> **ACTION ITEM**
Go through the following data and transcribe exactly the stretch of lines from the one holding "The image size is (1568, 647)." to the one holding "Click the gold dollar coin icon", both included.

> **DATASET CONTENT**
◇ ◇ ◇

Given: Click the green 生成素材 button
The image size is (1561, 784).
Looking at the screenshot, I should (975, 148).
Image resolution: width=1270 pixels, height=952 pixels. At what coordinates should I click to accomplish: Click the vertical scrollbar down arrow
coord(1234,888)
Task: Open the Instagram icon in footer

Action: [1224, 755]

◇ ◇ ◇

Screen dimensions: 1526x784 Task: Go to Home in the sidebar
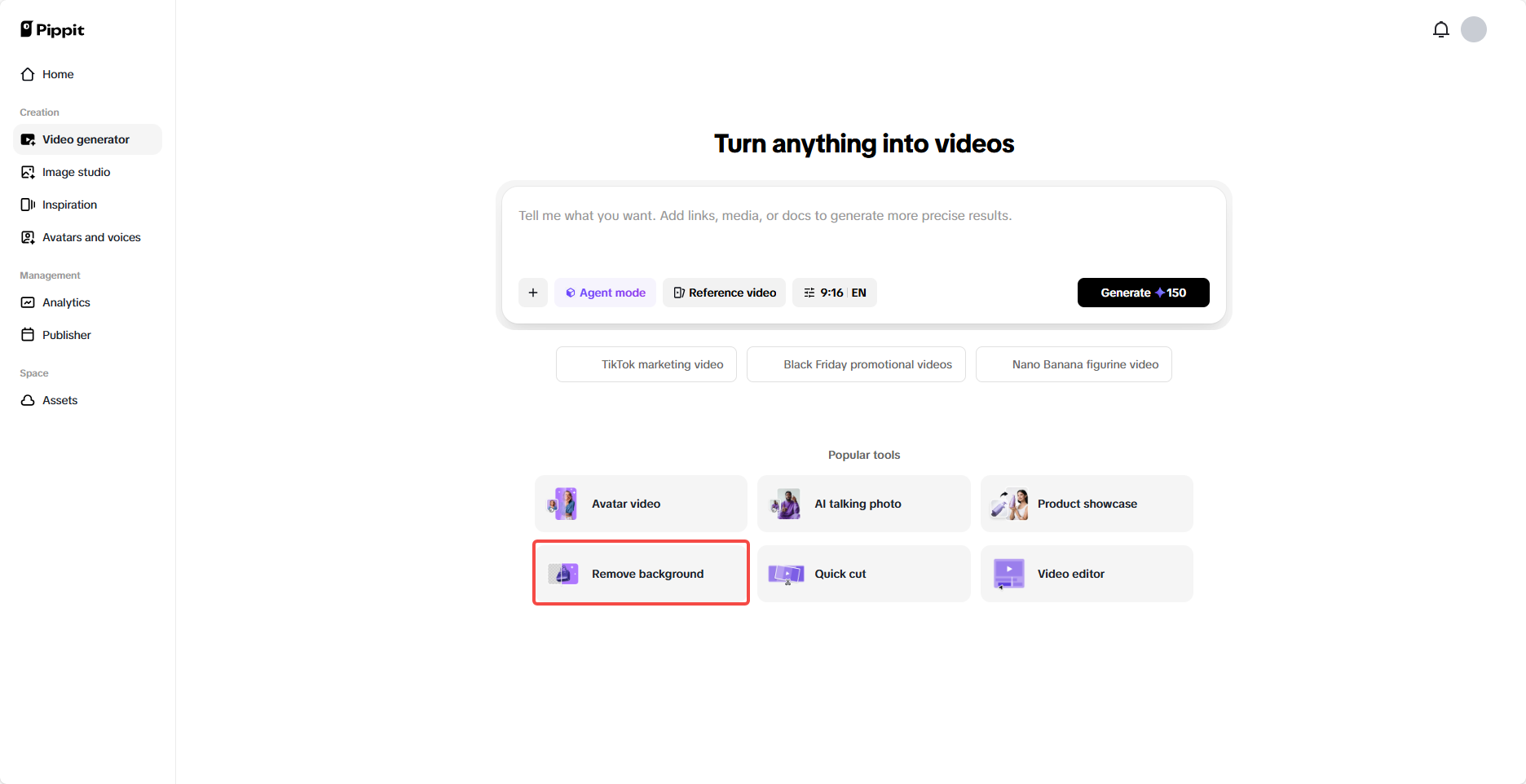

◇ ◇ ◇

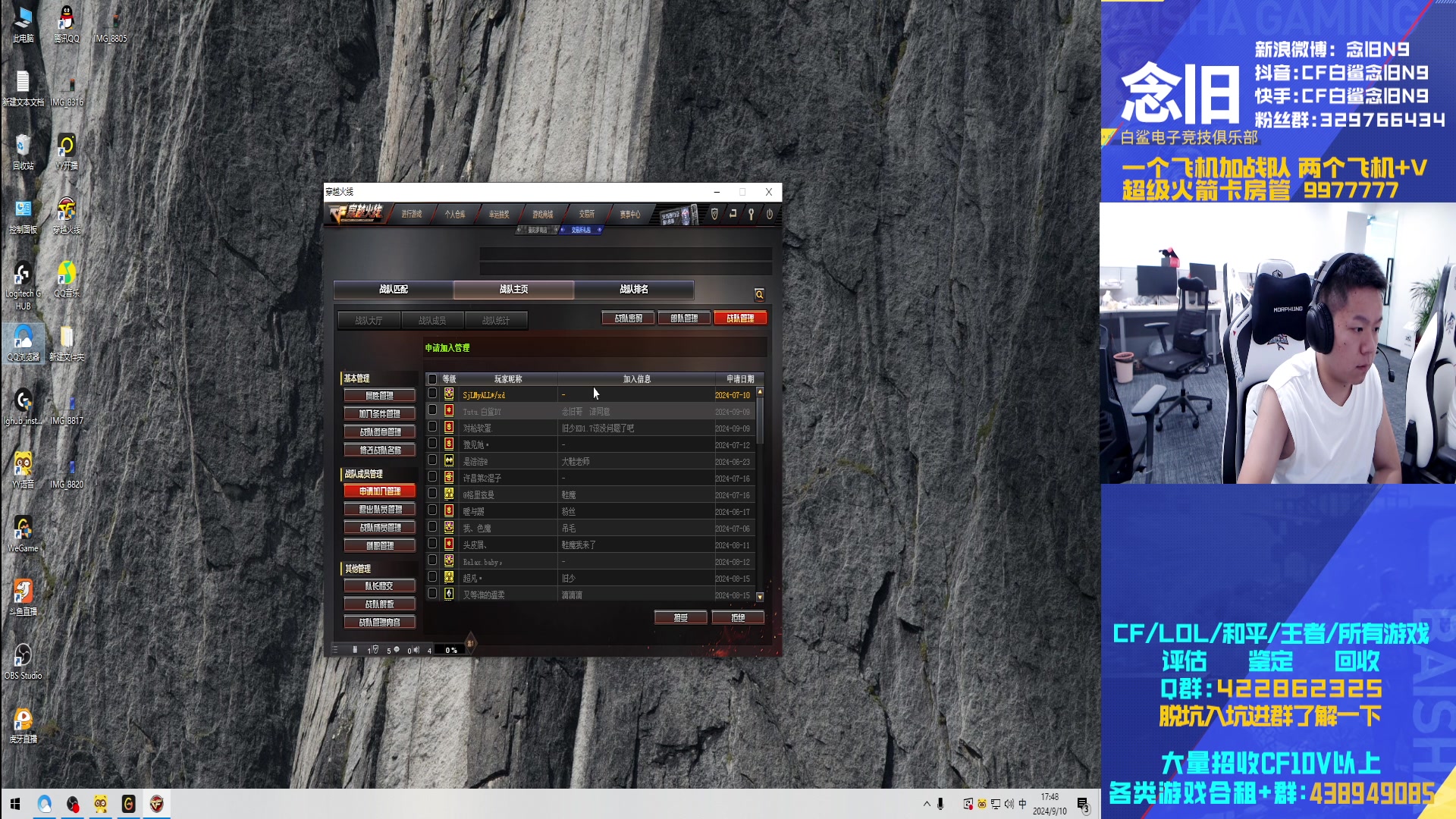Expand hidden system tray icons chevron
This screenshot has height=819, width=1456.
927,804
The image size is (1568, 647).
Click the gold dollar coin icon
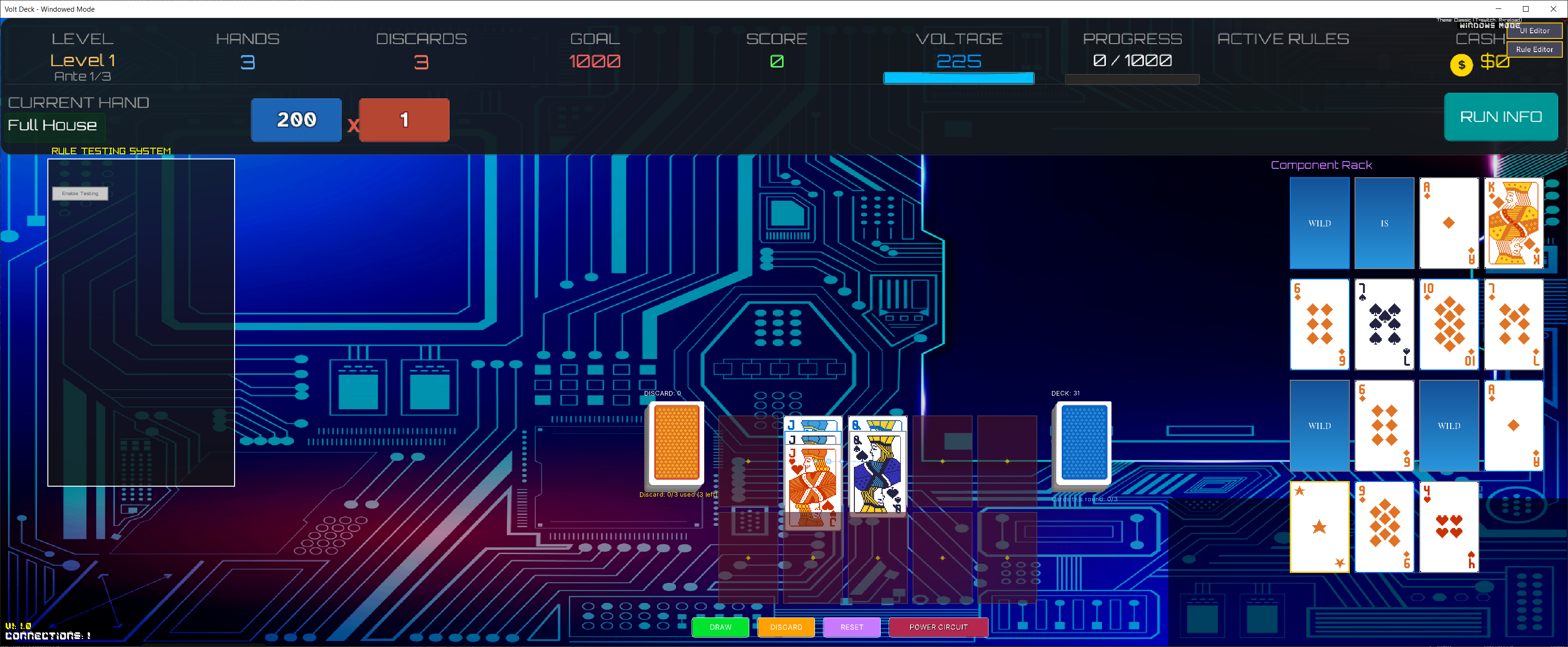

◇ ◇ ◇

> **THE COMPLETED TASK**
The image size is (1568, 647).
Click the gold dollar coin icon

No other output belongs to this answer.